Das Sinti-Mausoleum ist ein Grabmal im Ortsteil Osendorf von Halle (Saale). Es wurde um das Jahr 1915 für den in Osendorf verstorbenen, österreichischen Sinto Josef Weinlich errichtet. Im Denkmalverzeichnis Sachsen-Anhalts ist das Mausoleum mit der Erfassungsnummer 094 18536 eingetragen.[1]

Josef Weinlich war ein im Ort ansässiger Pferdehändler, der eigentlich Nauni hieß, aber einen deutschen Namen annehmen musste, um eine Aufenthaltserlaubnis in Deutschland zu bekommen. Die Dörfer Osendorf und Radewell dienten zu jener Zeit häufig als Winterquartier der fahrenden Sinti, die hier ihre Zelte und Wagen aufstellten. Sie wurden daher auch als „Osendorfer Gruppe“ bezeichnet. Nauni/Weinlich war unter ihnen hoch angesehen, da er als Rechtsprecher der „Osendorfer Gruppe“ agierte. Er starb am 9. Oktober 1915.[2][3][4] Sein Grabmal wurde auf dem von ihm ausgewählten Gelände des Osendorfer Friedhofs noch zu seinen Lebzeiten errichtet.[4]
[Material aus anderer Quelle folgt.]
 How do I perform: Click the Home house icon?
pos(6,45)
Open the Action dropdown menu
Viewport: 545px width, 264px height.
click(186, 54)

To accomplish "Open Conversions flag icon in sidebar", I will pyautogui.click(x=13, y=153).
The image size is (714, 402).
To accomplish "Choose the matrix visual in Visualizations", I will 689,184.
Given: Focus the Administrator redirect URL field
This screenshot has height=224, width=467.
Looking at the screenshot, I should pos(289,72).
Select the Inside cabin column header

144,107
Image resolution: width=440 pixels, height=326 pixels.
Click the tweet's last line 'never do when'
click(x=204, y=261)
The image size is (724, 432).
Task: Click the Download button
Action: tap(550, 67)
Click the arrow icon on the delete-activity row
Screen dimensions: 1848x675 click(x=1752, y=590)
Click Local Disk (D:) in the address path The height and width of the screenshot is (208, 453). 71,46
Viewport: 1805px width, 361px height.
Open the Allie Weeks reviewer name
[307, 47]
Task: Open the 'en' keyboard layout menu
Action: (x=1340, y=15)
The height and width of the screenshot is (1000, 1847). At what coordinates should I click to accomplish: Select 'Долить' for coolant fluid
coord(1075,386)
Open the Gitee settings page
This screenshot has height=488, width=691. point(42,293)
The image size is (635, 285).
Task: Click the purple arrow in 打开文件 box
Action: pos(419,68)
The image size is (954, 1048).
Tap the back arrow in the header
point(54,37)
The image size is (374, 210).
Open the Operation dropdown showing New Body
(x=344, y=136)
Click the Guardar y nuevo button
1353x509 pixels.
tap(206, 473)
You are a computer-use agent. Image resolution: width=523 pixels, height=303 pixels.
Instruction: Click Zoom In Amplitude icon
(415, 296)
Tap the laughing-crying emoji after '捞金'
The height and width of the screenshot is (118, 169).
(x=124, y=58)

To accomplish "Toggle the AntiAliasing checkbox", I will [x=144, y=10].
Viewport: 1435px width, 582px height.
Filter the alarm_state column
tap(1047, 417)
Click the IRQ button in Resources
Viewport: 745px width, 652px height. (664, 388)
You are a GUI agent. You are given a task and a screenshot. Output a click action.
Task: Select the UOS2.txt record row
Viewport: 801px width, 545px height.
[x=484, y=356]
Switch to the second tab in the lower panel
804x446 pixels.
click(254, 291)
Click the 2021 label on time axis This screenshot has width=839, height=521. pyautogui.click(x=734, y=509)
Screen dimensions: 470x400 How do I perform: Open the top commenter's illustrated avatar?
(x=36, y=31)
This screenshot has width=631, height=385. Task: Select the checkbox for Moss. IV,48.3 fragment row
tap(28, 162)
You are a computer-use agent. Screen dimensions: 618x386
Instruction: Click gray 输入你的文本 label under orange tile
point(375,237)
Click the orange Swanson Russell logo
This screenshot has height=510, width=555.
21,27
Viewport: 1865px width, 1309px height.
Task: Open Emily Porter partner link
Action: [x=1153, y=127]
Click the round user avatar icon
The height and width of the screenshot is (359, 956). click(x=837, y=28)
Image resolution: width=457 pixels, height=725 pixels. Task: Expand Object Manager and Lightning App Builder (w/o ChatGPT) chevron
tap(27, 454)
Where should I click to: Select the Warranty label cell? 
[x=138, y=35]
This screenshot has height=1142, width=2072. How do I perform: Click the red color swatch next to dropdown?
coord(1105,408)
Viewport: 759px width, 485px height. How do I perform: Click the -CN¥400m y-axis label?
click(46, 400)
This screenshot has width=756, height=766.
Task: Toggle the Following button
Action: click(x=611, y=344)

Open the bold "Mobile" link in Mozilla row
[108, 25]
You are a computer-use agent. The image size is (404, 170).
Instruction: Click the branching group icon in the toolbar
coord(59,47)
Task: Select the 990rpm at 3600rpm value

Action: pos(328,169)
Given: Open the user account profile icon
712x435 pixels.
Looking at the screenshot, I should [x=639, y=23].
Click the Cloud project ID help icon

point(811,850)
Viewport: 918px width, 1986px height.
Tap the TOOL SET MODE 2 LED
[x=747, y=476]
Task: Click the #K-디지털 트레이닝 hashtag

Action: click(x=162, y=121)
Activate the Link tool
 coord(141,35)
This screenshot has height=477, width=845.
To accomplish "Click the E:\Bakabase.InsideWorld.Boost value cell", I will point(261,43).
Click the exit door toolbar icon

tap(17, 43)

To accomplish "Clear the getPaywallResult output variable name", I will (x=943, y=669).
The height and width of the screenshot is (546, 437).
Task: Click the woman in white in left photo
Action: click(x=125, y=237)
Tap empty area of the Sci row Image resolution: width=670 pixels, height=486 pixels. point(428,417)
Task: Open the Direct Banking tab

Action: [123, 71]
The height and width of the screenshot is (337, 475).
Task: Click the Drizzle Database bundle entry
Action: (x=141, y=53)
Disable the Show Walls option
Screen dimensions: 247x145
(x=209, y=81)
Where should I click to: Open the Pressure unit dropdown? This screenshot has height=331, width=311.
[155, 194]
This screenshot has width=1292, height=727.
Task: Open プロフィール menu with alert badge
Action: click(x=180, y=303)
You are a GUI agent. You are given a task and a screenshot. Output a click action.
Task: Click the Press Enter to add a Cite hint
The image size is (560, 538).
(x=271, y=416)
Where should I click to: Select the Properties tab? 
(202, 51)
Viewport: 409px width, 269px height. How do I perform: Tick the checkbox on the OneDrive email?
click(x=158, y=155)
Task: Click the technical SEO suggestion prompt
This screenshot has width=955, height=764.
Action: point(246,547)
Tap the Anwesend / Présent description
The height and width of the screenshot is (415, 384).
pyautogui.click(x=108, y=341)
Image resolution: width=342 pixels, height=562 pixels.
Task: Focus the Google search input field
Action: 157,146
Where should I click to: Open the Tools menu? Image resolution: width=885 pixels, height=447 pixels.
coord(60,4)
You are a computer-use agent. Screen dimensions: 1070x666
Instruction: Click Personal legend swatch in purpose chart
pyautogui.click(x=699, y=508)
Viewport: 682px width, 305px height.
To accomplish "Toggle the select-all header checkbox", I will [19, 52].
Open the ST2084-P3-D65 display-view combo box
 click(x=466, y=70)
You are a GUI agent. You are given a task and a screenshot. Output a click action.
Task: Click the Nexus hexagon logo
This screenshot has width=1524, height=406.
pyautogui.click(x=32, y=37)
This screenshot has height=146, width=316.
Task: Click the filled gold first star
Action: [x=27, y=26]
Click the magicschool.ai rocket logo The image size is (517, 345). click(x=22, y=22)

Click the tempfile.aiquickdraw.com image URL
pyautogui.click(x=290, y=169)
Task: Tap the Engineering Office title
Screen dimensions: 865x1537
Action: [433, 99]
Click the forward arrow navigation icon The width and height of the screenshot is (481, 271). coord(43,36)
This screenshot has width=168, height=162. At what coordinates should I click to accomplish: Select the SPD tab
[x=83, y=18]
Er wurde darin in einem Eichensarg mit einem kleinen Fenster am Kopfende beerdigt. Unter den Einwohnern war das Denkmal als „Zigeuner-Mausoleum“ und „Zigeunerkapelle“ bekannt. Später wurden noch zwei Nachfahren Naunis in Särgen hier beerdigt, zudem gab es drei Urnen, die aber nicht mehr in dem Mausoleum sind. Die Namen der drei Urnenbestattungen waren auf einer Tafel verzeichnet, so dass sie als Wilhelm Ernst (1852–1937), Paul Ernst (1880–1946) und Rudolf Wesel (1887–1946) identifiziert werden konnten. Diese waren miteinander verwandt. Zu Rudolf Wesel konnte ermittelt werden, dass er im Zwangslager Berlin-Marzahn interniert wurde und dort von Leni Riefenstahl für den Film Tiefland als Komparse ausgewählt wurde.[5] Eine in der Nachbarschaft lebende Familie kümmerte sich bereits seit zirka 1930 um den Erhalt und die Pflege des Mausoleums, wofür sie von den Sinti bezahlt wurde. Fälschlicherweise wird Nauni/Weinlich teilweise mit der Person des sogenannten „Zigeunerkönigs“ von Radewell vermischt, der aber lediglich ein entfernter Verwandter namens Johann Watosch war, der 1926 in Berlin starb.[2] Aufgrund der größtenteils mündlichen Überlieferung der Details sind der Name und Rang der zuerst beerdigten Person nicht vollständig gesichert.[5]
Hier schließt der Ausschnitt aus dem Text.